The name Jampa Lingpa is mentioned again in the biography of Zanabazar composed by Zaya Pandita when he describes the return of the first Jetsundampa from Tibet accompanied by 50 monastic specialists sent by the fifth Dalai Lama in order to help him to establish properly the monastery in Khalkha. In the biography it is said that a household official (gsol dpon) of the incarnation of Jampa Lingpa was sent along with them. (43)

In the Modern Mongolian translation of the biography of Zanabazar composed in Tibetan in 1912 by Shartsorj Dagvajantsan (shar chos rje grags pa rgya mtsho, 1855-1927) entitled rJe btsun dam pa rin po che'i rnam thar bstod tsig skal bzang dad gsos the Tibetan master was called mergen toin Jambaalin Nomun khan i.e. "the wise monk (of aristocratic origin) Jampa Ling Nomon Khan". (44)

In the Mongolian biography composed probably in 1859, elaborated further on in this paper, Jampa Lingpa was mentioned as: Jimbalid nom-un qayan blama, i.e. "Lama Nomon Khan of Jimbalid". (45) Dashbadrakh, who translated it into Modern Mongolian explained (46) that Jampa Lingpa Nomon Khan, a Tibetan master from a monastery in Amdo, came to spread Buddhism among the Khalkha and later Oirat Mongols.
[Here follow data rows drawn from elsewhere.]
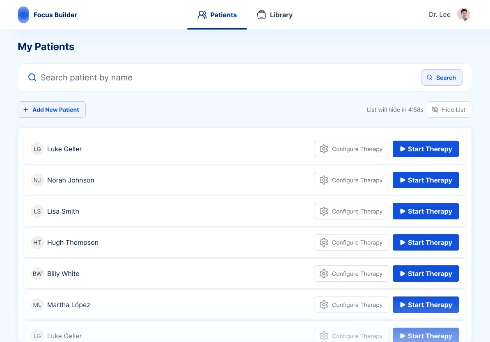Click the gear icon in Martha López's row
490x342 pixels.
click(324, 305)
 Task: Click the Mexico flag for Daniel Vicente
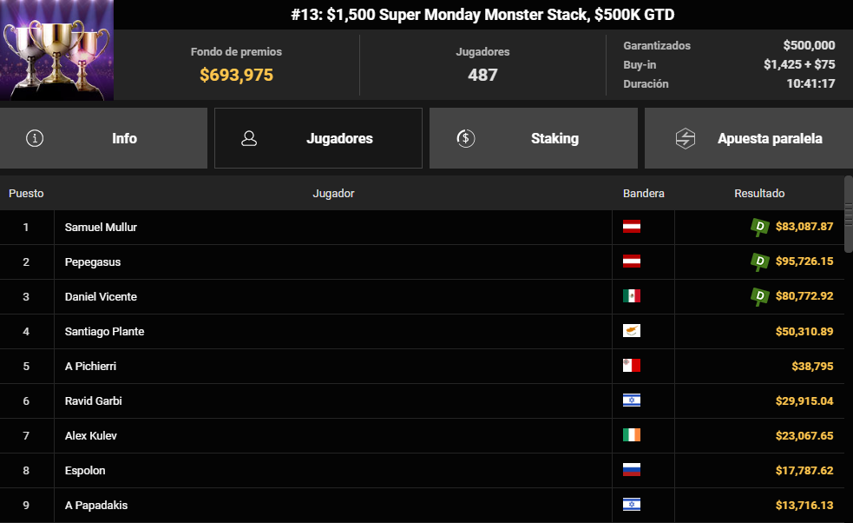pyautogui.click(x=632, y=296)
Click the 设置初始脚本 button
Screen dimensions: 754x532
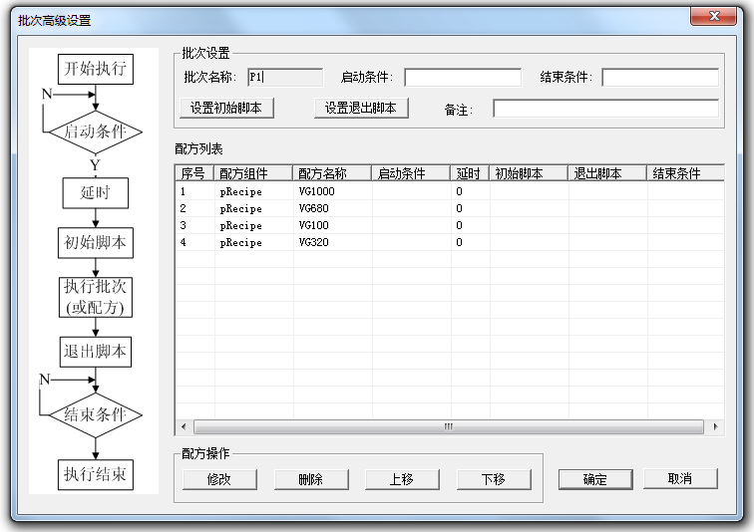[x=226, y=108]
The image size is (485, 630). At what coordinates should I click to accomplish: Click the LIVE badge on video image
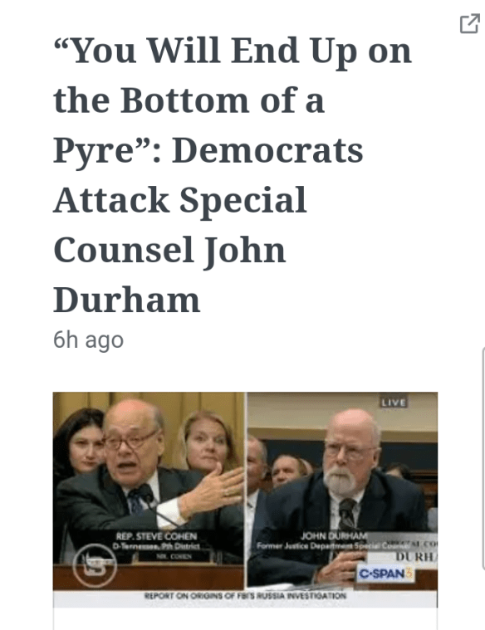pos(394,403)
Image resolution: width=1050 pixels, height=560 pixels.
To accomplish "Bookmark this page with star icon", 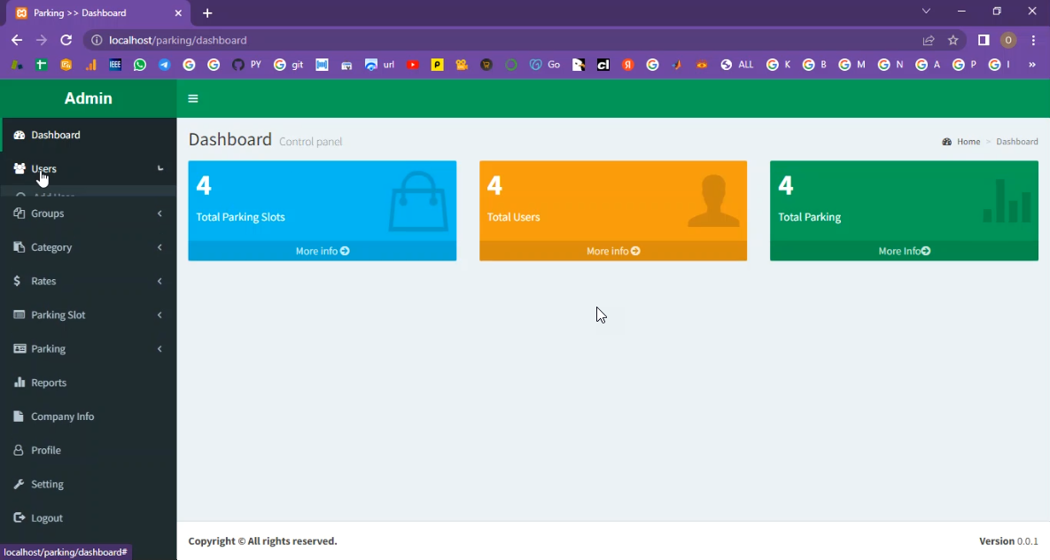I will (953, 40).
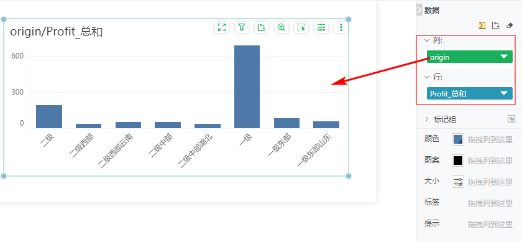
Task: Open the chart filter funnel icon
Action: point(242,27)
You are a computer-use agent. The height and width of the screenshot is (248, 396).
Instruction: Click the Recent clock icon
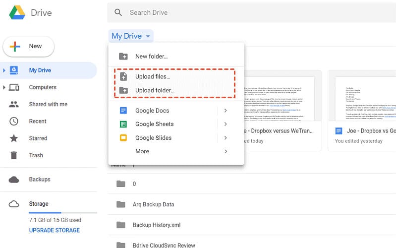click(x=14, y=121)
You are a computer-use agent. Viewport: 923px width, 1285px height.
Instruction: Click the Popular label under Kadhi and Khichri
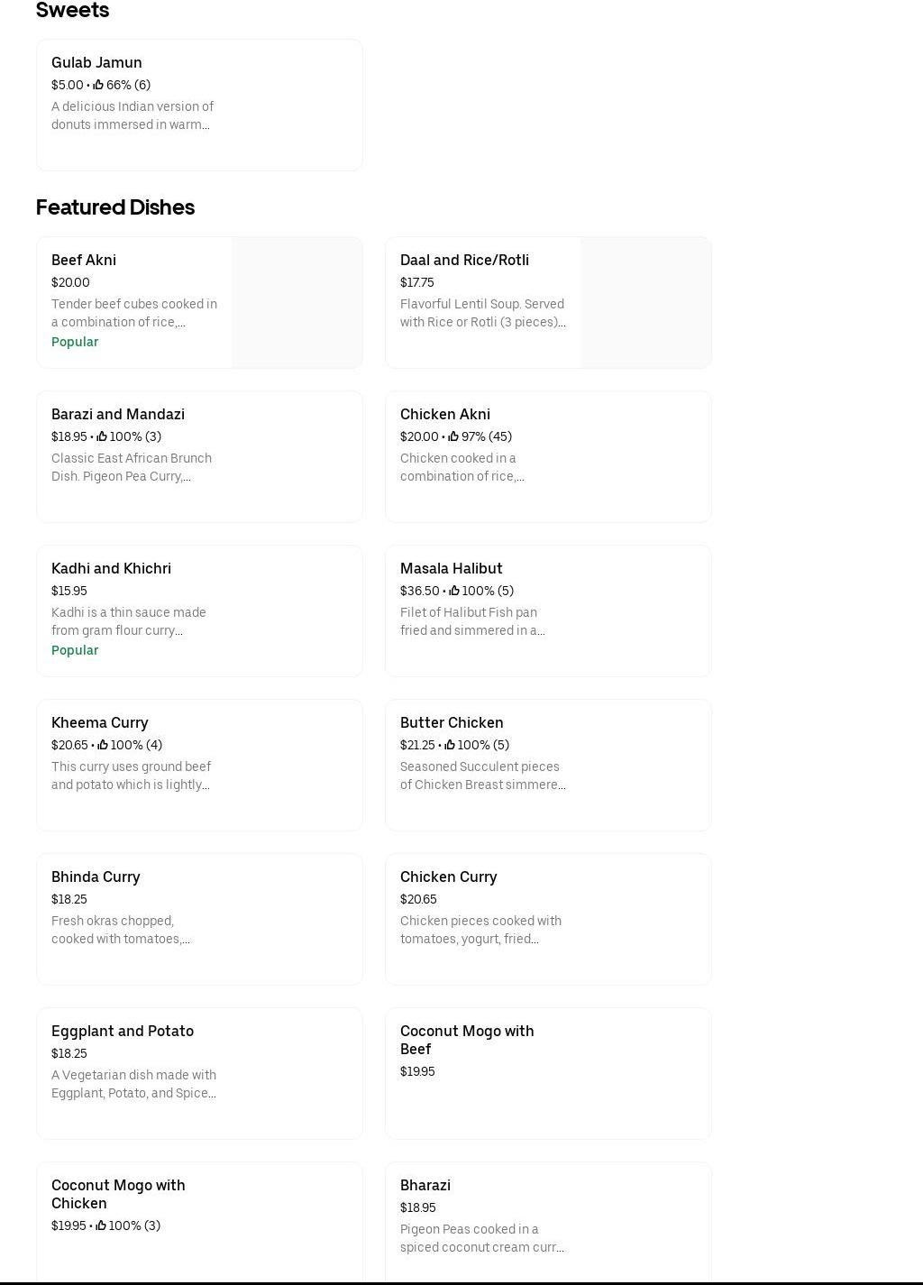pyautogui.click(x=75, y=650)
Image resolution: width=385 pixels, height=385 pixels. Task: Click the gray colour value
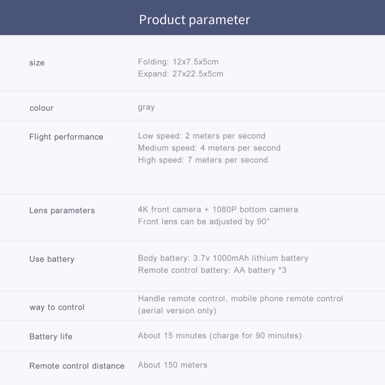click(146, 107)
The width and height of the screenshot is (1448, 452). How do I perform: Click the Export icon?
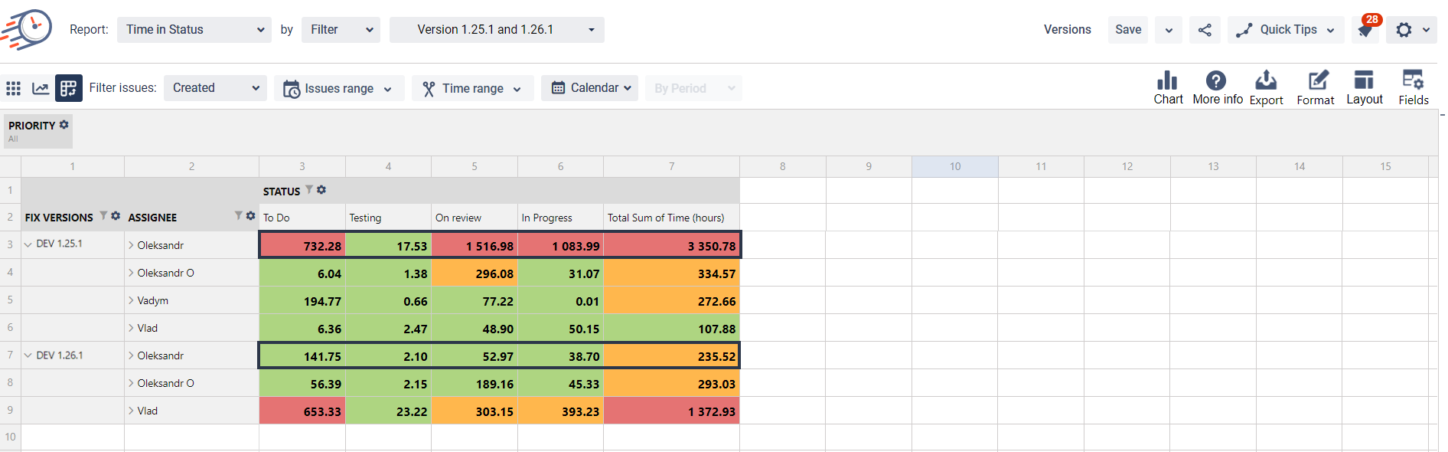(1266, 81)
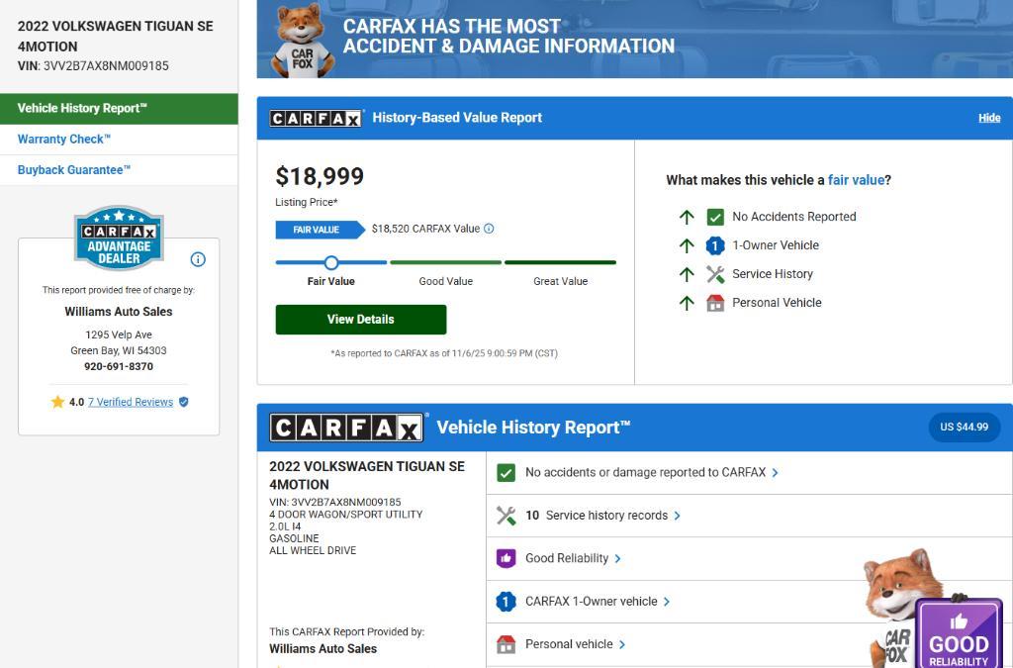This screenshot has width=1013, height=668.
Task: Expand the Good Reliability details chevron
Action: coord(617,558)
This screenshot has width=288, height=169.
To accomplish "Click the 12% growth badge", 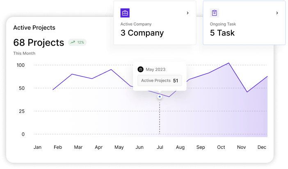I will pyautogui.click(x=78, y=42).
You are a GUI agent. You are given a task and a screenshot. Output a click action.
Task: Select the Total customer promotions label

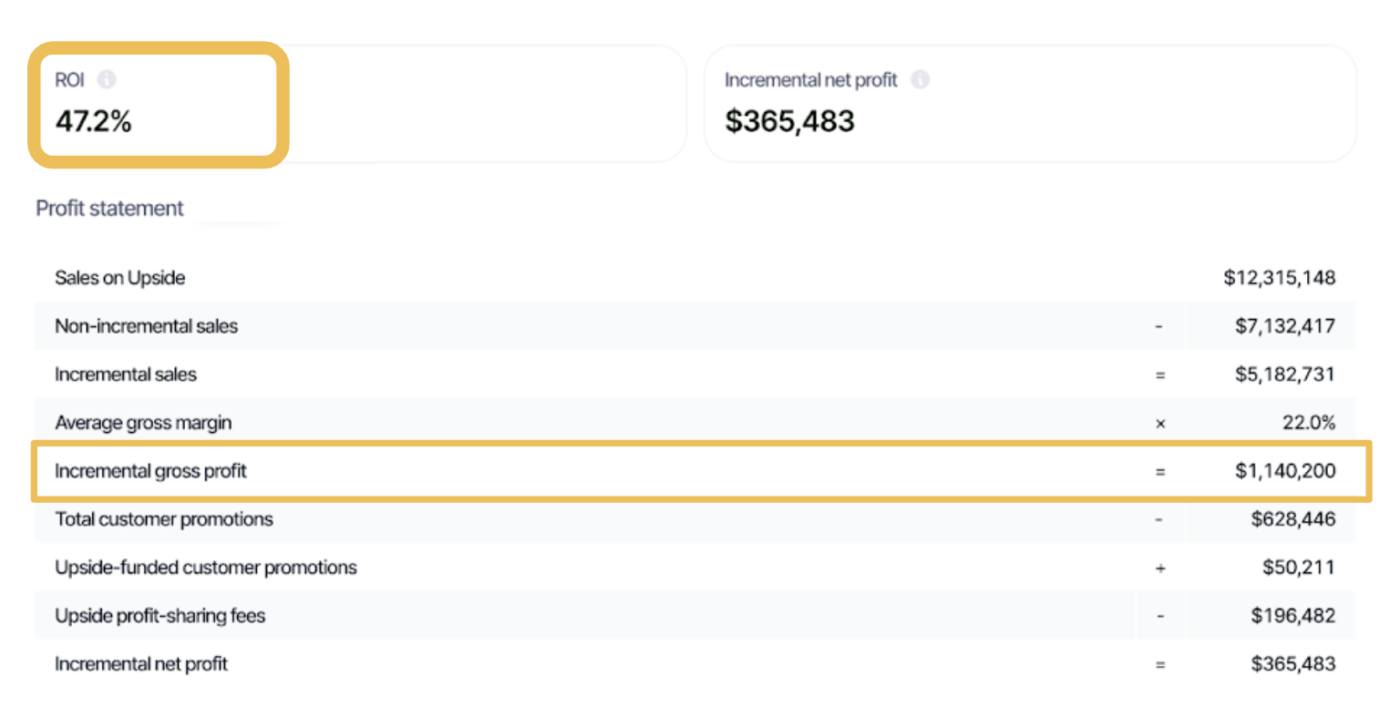pyautogui.click(x=163, y=519)
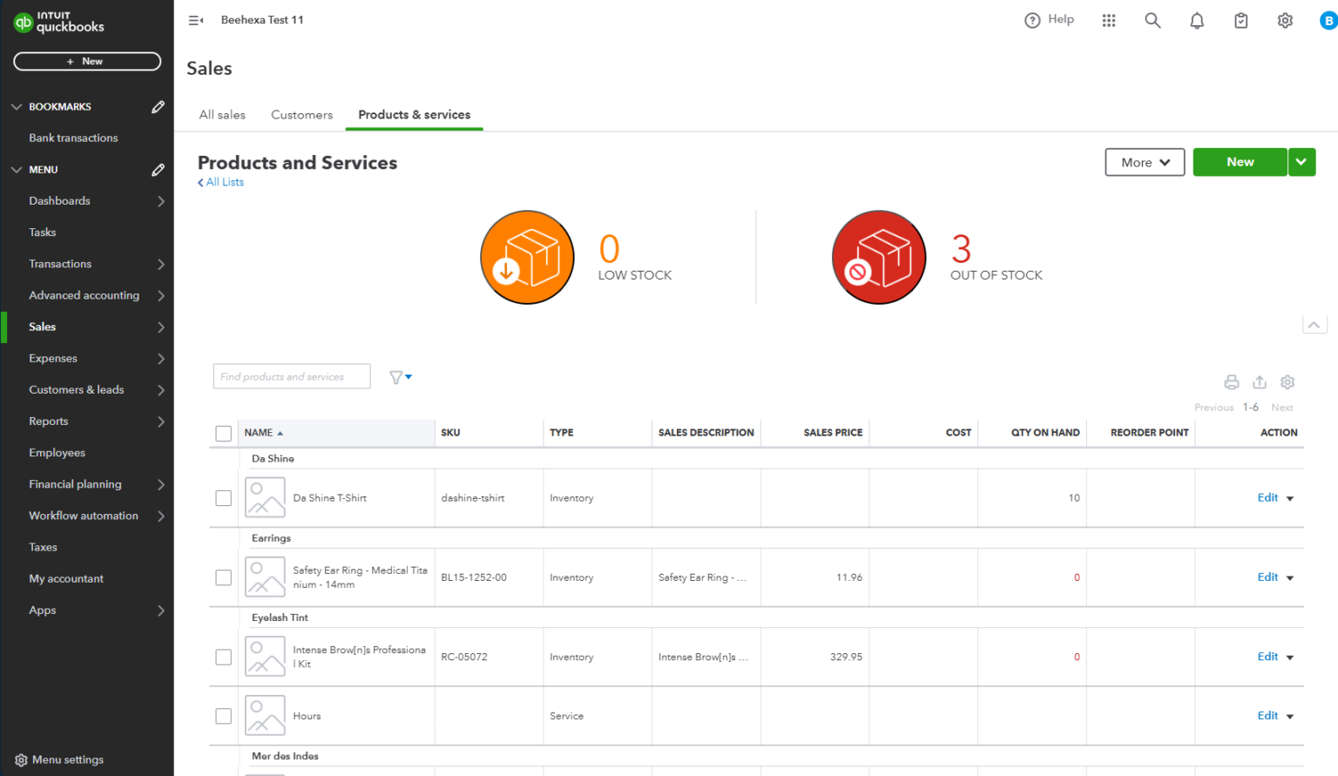This screenshot has height=776, width=1338.
Task: Collapse the sidebar with the hamburger icon
Action: [195, 19]
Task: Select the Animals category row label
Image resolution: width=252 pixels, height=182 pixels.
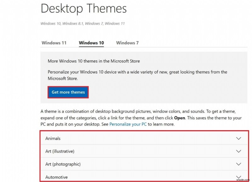Action: click(53, 138)
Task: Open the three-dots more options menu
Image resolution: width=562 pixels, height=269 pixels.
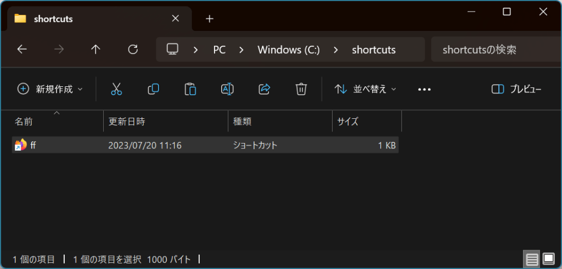Action: tap(424, 89)
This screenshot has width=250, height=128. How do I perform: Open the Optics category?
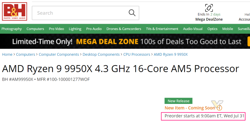pos(213,29)
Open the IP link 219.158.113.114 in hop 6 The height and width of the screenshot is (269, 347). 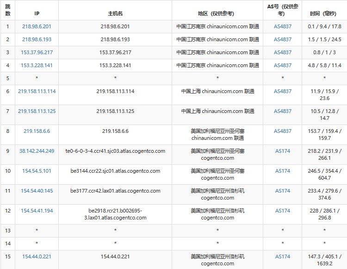point(37,91)

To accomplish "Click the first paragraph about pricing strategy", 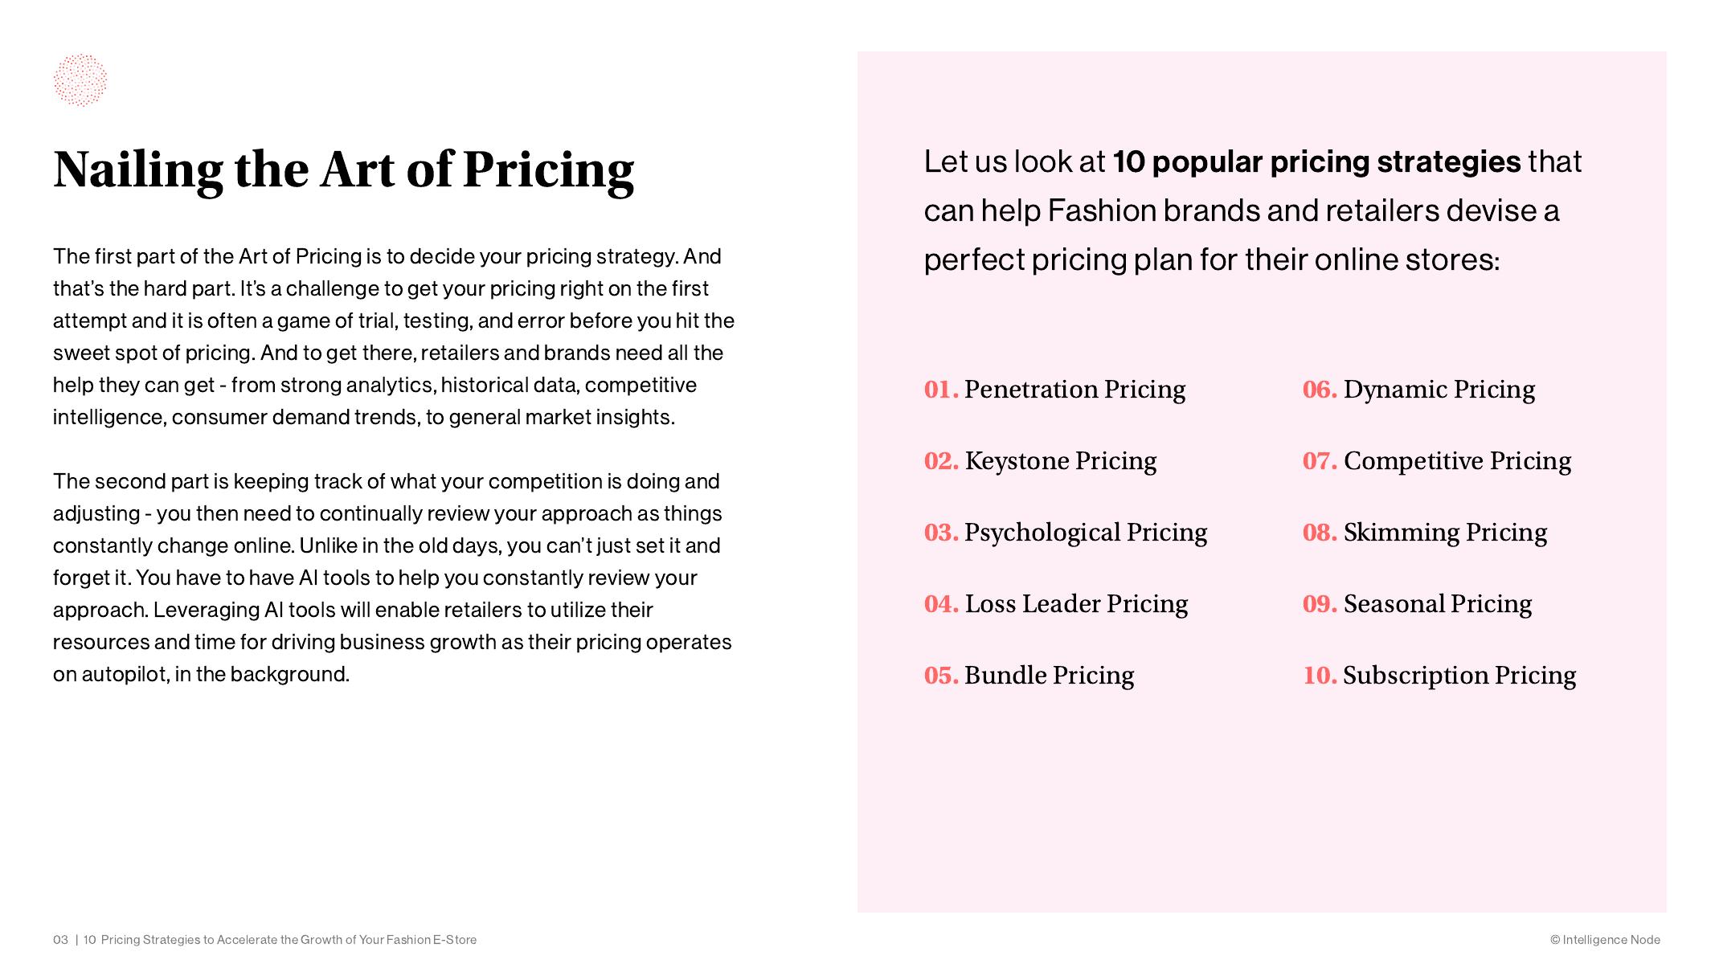I will [393, 337].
He suggested that he might be identified with the master called 'Tsagaan Nomon Khan', who was active mainly among the Oirat Mongols. However, this statement does not seem to be correct. (47)

Summing up, unfortunately, for the present moment it was impossible to identify with full certainty the incarnation of Jampa Lingpa who visited Khalkha in 1638 and who gave genyen vows to the young prince. It will be, however, quite safe to conclude that he was a Buddhist master of the Gelugpa order.

There is no doubt, however, that the Tibetan teacher who was brought to Mongolia to be a tutor to Zanabazar was Namkha Sonam Drakpa from the Gelugpa tradition. He was a teacher both of Zanabazar and of his biographer, Zaya Pandita Lobsang Phrinlei. The biography depicts him as 'the lama of the Tantric college at Drepung'. (48) The same is said in the autobiography of the fifth Dalai Lama. (49) Perhaps the choice of a lama from the Drepung monastery as the tutor of Zanabazar also stressed his connection with Jamyang Choje, the founder of that monastery.

In the biography of Zanabazar by Zaya Pandita it was mentioned that Namkha Sonam Drakpa was the one famed for making prophecies from the Bka' gdams glegs bam. (50) He was a learned scholar known for his commentaries and illustrations (dper brjod) to the Kdvyddarsa, called also gnyal pa chos rje bsod nams grags pa and dka' chen bsod nams grags pa. (51) The title dka' chen refers to the geshe degree at the Tashilhunpo monastery. According to TBRC [P 4511] Namkha Sonam Drakpa's main seat was the Tashilhunpo monastery.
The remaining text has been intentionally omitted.